19:59karolherbst: depends on what we want to verify
19:59Lyude: RSpliet: poke, "16:15 <freenode#nouveau> <RSpliet> nyef: lyude is the person to ask further about this" <-- what's up?
20:00karolherbst: pendingchaos: what kind of illegal state do you want to detect?
20:00nyef: Lyude: I was noticing that the blob tends to reload the context-switch microcode fairly often.
20:00karolherbst: there isn't really much which doesn't go, except sources having no BB attached
20:00pendingchaos: that basicBlocks.size() == srcCount() (slightly simplified) and that each source is defined in it's basic block (or in one that dominates it)
20:00karolherbst: and maybe all BBs should be different
20:00Lyude: nyef: oh? what generation
20:01nyef: I have an NVAF / MCP89.
20:01Lyude: i'm assuming this is related to powergating as well?
20:01karolherbst: pendingchaos: well, I would rather want to have the API written in a way, we don't have to do that in the first place though
20:01nyef: Ah... probably not in my case, but it could be for all I know?

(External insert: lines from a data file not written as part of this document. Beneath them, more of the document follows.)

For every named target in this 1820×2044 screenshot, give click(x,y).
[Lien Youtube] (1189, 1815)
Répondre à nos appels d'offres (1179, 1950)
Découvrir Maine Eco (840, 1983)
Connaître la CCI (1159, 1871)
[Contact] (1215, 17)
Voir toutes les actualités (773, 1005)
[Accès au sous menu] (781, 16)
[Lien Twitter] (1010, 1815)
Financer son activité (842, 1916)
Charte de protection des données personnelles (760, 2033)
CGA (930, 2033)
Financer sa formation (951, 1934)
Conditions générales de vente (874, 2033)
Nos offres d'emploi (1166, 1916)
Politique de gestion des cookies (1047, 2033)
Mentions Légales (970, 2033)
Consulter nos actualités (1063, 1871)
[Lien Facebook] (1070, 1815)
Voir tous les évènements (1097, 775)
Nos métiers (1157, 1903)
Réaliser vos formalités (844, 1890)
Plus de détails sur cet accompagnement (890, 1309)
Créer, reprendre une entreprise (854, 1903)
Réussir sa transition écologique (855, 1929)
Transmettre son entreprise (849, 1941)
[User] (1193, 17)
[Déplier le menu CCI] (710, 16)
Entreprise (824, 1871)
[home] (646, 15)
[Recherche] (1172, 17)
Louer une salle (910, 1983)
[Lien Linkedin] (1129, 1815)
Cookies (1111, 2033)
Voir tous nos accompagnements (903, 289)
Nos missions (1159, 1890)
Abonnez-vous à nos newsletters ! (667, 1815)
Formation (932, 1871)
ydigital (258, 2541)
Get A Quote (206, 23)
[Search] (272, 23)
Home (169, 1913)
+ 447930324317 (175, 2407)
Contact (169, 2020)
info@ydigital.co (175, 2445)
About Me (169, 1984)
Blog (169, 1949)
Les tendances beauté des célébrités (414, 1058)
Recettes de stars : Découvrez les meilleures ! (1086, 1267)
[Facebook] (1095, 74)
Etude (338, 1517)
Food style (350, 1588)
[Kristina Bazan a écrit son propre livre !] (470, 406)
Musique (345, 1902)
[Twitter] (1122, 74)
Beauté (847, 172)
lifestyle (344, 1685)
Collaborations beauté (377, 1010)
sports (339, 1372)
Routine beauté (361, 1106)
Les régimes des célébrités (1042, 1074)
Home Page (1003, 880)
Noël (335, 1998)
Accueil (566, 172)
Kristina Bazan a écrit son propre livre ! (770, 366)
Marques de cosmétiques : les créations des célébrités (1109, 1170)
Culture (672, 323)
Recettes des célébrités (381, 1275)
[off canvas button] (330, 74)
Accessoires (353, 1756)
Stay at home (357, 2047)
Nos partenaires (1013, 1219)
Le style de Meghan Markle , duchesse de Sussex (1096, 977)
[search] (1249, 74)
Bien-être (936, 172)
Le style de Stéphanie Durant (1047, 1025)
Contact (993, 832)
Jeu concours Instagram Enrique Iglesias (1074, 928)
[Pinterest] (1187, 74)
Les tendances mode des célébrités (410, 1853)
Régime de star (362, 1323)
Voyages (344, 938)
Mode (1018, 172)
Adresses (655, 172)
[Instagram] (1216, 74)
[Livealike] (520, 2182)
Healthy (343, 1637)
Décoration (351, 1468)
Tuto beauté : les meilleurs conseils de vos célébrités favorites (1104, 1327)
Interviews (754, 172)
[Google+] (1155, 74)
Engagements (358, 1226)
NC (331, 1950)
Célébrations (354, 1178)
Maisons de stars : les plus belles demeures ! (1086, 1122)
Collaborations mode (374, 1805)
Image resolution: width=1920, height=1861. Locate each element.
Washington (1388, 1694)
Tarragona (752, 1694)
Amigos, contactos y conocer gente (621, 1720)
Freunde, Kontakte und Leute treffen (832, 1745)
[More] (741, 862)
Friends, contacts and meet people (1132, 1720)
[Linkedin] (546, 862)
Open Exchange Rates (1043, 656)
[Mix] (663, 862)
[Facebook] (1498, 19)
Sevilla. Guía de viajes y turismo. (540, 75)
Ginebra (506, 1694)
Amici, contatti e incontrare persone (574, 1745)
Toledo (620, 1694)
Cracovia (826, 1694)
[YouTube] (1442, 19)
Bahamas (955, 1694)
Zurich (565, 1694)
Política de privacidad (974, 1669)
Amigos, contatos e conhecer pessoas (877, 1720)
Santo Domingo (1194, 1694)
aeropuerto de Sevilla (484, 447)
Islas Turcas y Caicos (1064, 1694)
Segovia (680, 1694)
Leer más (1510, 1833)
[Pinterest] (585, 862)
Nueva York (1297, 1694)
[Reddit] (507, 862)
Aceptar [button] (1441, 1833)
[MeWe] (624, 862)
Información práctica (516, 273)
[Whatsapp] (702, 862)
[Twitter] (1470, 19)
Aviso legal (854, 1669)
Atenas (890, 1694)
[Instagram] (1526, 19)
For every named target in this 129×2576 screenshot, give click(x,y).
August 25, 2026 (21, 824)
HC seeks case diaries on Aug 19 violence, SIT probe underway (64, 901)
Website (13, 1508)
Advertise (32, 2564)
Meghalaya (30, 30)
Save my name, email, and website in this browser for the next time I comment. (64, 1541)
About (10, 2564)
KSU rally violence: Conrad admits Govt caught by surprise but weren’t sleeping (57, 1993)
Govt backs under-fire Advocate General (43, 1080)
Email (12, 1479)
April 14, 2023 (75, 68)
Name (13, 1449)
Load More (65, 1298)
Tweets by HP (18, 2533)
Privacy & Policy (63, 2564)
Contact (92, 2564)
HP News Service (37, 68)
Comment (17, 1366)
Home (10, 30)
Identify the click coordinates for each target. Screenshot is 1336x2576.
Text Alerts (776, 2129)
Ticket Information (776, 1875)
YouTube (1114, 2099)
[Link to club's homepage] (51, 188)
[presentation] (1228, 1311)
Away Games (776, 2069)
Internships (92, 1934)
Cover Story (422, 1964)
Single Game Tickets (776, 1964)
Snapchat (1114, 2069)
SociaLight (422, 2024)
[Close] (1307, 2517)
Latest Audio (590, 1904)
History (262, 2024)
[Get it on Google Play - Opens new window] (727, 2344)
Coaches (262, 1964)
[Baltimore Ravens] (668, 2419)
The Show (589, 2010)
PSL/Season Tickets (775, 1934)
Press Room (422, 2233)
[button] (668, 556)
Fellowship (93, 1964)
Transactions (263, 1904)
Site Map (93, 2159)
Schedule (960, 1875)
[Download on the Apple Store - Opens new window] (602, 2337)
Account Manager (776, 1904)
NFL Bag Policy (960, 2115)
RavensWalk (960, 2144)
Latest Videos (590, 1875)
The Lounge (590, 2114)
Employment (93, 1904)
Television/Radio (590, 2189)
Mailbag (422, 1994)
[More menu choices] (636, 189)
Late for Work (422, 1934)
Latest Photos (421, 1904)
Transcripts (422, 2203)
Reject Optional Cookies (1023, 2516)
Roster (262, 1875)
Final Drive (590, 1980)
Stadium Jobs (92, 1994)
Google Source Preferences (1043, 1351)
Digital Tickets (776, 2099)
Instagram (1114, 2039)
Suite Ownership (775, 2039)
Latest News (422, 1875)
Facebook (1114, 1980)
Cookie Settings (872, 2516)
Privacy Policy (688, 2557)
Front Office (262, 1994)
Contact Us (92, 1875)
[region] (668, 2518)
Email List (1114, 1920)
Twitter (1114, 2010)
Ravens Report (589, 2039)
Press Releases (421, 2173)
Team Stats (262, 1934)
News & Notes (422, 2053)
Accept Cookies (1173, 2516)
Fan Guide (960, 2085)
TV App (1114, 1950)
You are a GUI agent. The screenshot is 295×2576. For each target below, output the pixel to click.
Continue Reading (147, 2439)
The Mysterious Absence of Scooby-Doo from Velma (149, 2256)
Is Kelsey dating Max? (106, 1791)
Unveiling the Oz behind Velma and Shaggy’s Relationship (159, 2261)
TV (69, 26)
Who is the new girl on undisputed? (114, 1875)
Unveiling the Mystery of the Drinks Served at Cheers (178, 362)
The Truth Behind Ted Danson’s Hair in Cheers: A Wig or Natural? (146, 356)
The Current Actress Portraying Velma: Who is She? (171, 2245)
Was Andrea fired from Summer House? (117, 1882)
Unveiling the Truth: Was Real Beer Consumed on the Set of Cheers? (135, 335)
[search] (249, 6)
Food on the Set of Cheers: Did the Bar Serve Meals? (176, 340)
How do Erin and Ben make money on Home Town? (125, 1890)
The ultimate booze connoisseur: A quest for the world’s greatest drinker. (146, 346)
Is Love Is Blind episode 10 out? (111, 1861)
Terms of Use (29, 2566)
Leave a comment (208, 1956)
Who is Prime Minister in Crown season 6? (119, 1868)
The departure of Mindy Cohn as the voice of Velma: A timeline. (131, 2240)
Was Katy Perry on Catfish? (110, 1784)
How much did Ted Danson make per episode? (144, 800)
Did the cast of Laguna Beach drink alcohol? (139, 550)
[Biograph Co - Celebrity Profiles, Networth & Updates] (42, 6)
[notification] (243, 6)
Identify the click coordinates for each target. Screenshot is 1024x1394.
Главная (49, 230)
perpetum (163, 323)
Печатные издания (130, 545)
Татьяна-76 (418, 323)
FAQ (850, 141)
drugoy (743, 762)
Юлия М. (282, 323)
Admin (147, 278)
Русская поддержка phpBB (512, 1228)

20:01Lyude: I'm not sure :P, tbh I don't work with the firmware/µcode stuff at all
20:02Lyude: i remember on some of the tesla generations they had to continuously reupload firmware to work around some issues from elpg
20:33pendingchaos: karolherbst: I think I'll see if having a parent class with read-only sources for both Instruction and PhiInstruction could be reasonably unintrusive
20:37karolherbst: pendingchaos: yeah, I think that would lead to a cleaner code design
23:00pendingchaos: karolherbst: it's turning out to be pretty big so far: 470 insertions(+), 375 deletions(-)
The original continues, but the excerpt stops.